Get all your news in one place.
100’s of premium titles.
One app.
Start reading
The Guardian - UK
The Guardian - UK
Sport
Louise Taylor at St James' Park

Swansea’s Jack Cork makes it another day of misery for Newcastle

Gylfi Sigurdsson, right, scores Swansea's second goal against Newcastle in the Premier League
Gylfi Sigurdsson, right, scores Swansea's second goal against Newcastle in the Premier League at St James' Park. Photograph: Scott Heppell/AP

John Carver had claimed Swansea’s visit was a “World Cup final” but it ended in familiarly crushing disappointment for Newcastle United’s head coach as his side sank to a seventh straight defeat.

As Garry Monk celebrated reaching the 50-point mark – a Premier League record for eighth-placed Swansea –Newcastle were left five points above the bottom three.

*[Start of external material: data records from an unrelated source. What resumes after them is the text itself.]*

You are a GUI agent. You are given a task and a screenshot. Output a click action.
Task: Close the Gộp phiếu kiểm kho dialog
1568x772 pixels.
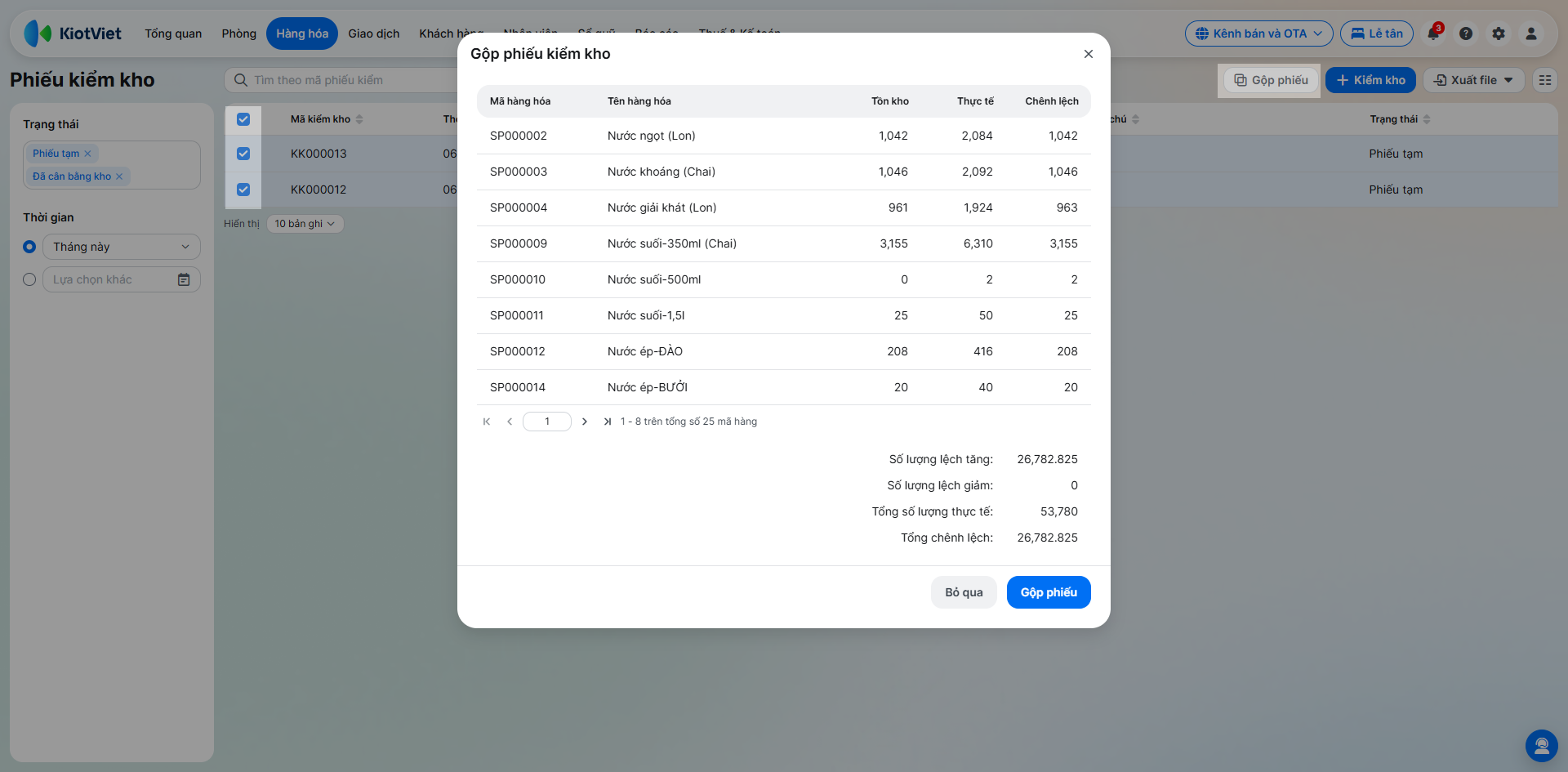click(x=1089, y=54)
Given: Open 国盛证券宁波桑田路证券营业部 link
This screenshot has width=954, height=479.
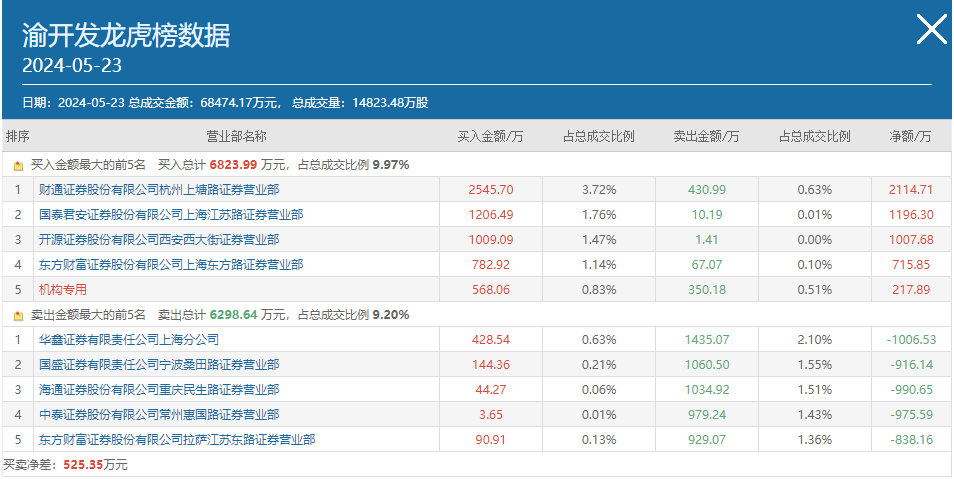Looking at the screenshot, I should [159, 365].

In mitigation, Carver’s squad is woefully under-staffed and his switch to a diamond formation prompted an initially much improved performance.

“Unlike last week there’s not many in the dressing room I’m really critical of,” said a man forced to retreat into his dugout during a second half when he was cruelly abused by a couple of moronic fans. “But when you’re on a run like ours confidence is low and you could see it draining.

“I’m aware of the league table but it’s all about us, not anyone else. We’ve got four massive games coming up [away at Leicester and QPR and at home to West Brom and West Ham] and we’re not ready to throw in the towel. I know I’m getting stick from the crowd but I’ll take it on the chin and fight until the end.”

As Carver spoke, the cautious optimism he must have felt during an encouraging first half had long since evaporated and the moment Ayoze Pérez tapped the ball into an unguarded net from three yards seemed to belong to a different world.

On an afternoon punctuated by slapdash clearances – mostly from Newcastle – Jordi Amat’s error in the wake of a fine run and cross from the much improved Emmanuel Rivière left Swansea pulled horribly out of shape and Pérez well placed to capitalise.

For a while Newcastle controlled the tempo, pressing with an intensity unseen in recent weeks. As promised the 34th minute saw virtually the entire stadium getting to their feet and variously chanting “If you hate Ashley stand up” and “We want Ashley out of our club.” The timing was a reference to the £34m left lying in Newcastle’s bank account by Mike Ashley, the club’s owner, for “cash flow purposes” in a season which has left Carver’s squad alarmingly skeletal.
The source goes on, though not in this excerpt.